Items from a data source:
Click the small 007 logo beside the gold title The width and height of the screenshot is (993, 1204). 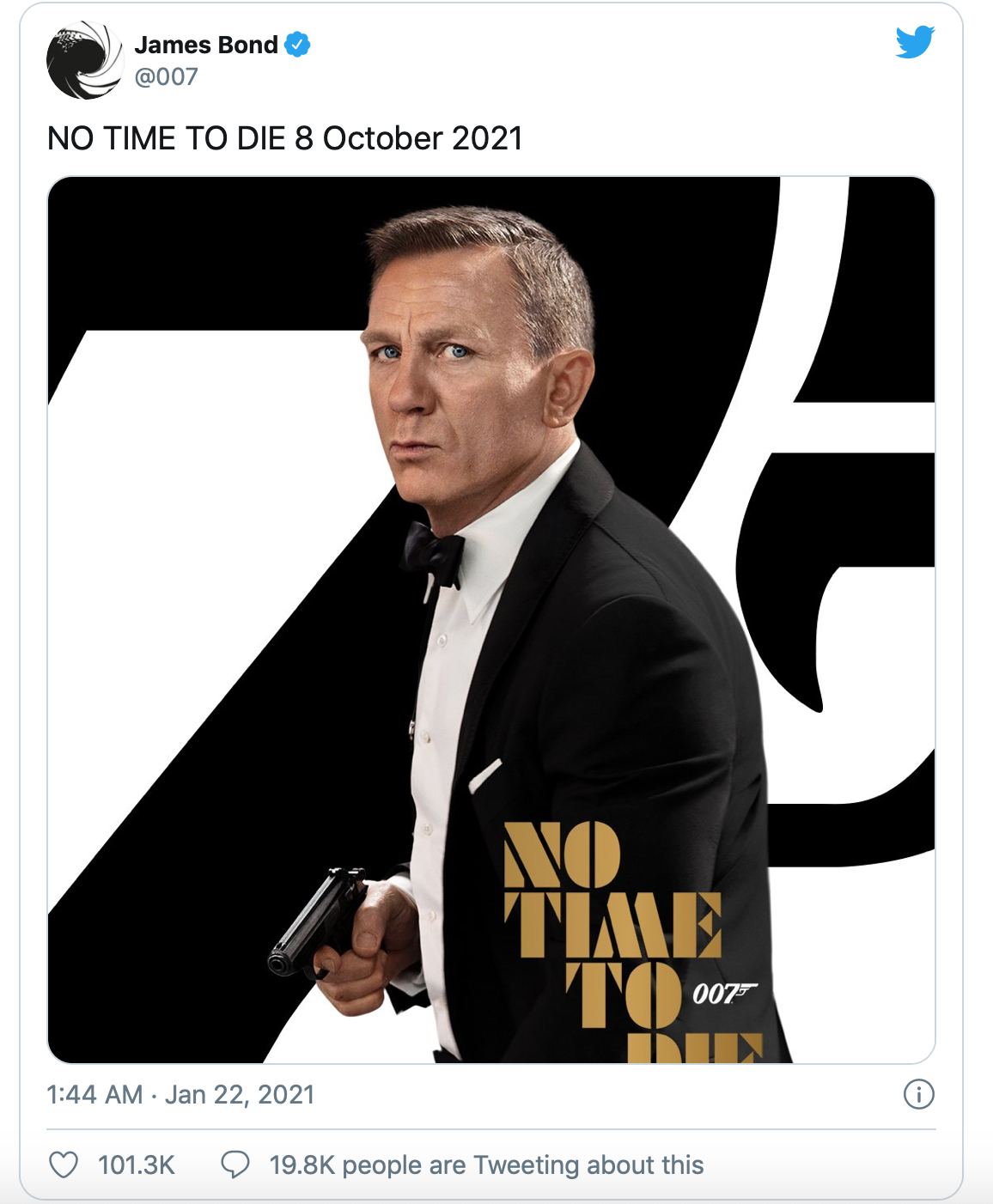pyautogui.click(x=724, y=994)
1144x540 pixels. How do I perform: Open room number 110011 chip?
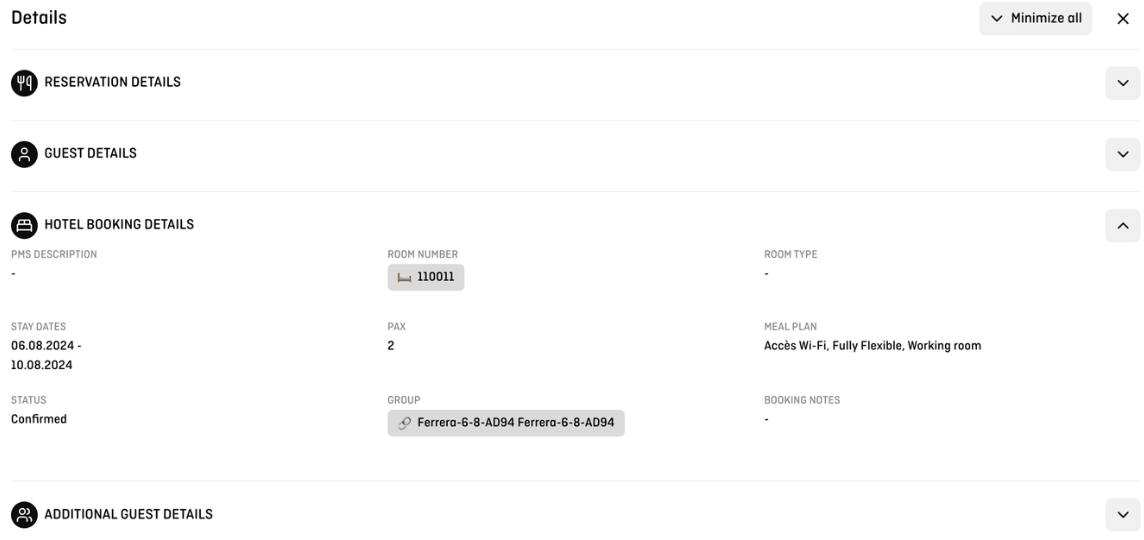pos(425,277)
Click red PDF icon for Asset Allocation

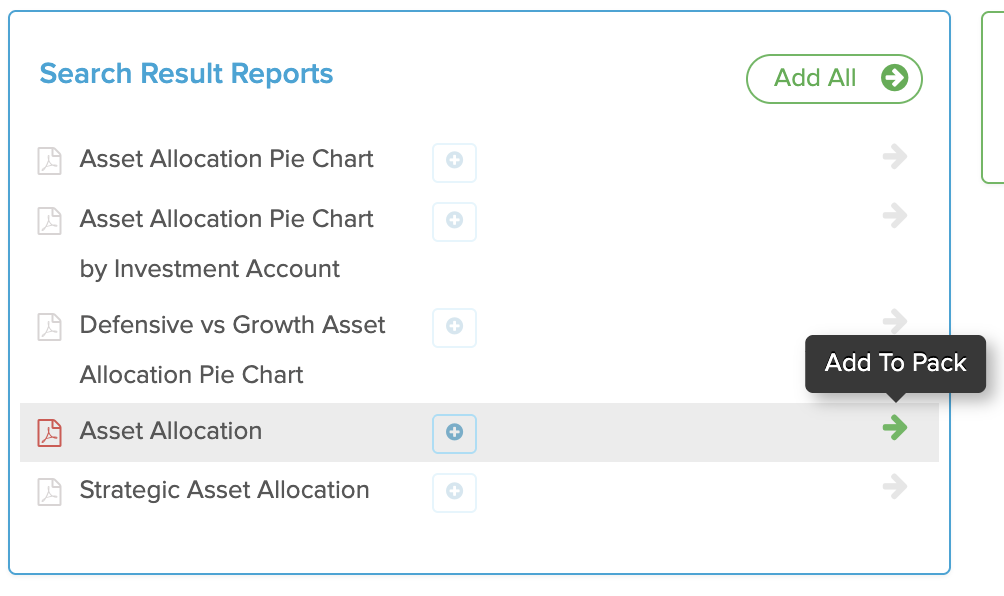pos(49,433)
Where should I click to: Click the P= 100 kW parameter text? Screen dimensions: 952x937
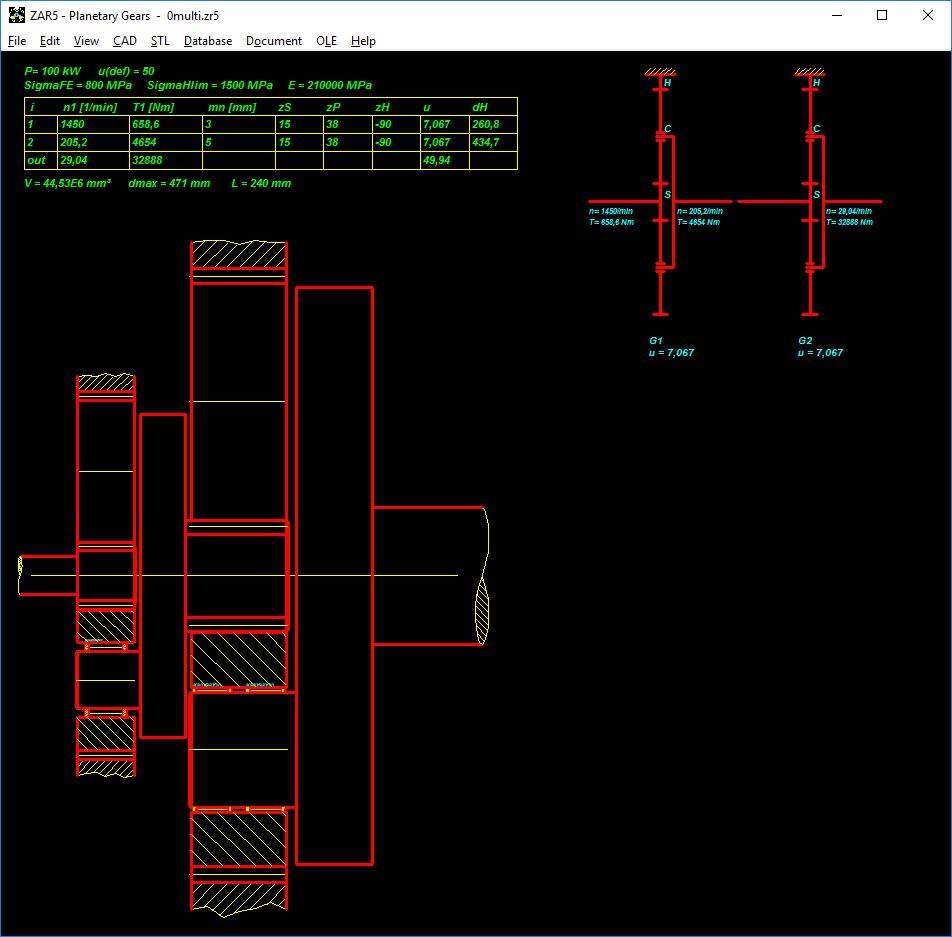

• Instructions for the task:
Lines from the one containing "Click red PDF icon for Asset Allocation" through the end of the entries above, both included, are to be written out exactly; no pictures and no other lines.

• Expected answer:
Click red PDF icon for Asset Allocation

pos(49,433)
Where should I click to: Click the P= 100 kW parameter text? Screen dimensions: 952x937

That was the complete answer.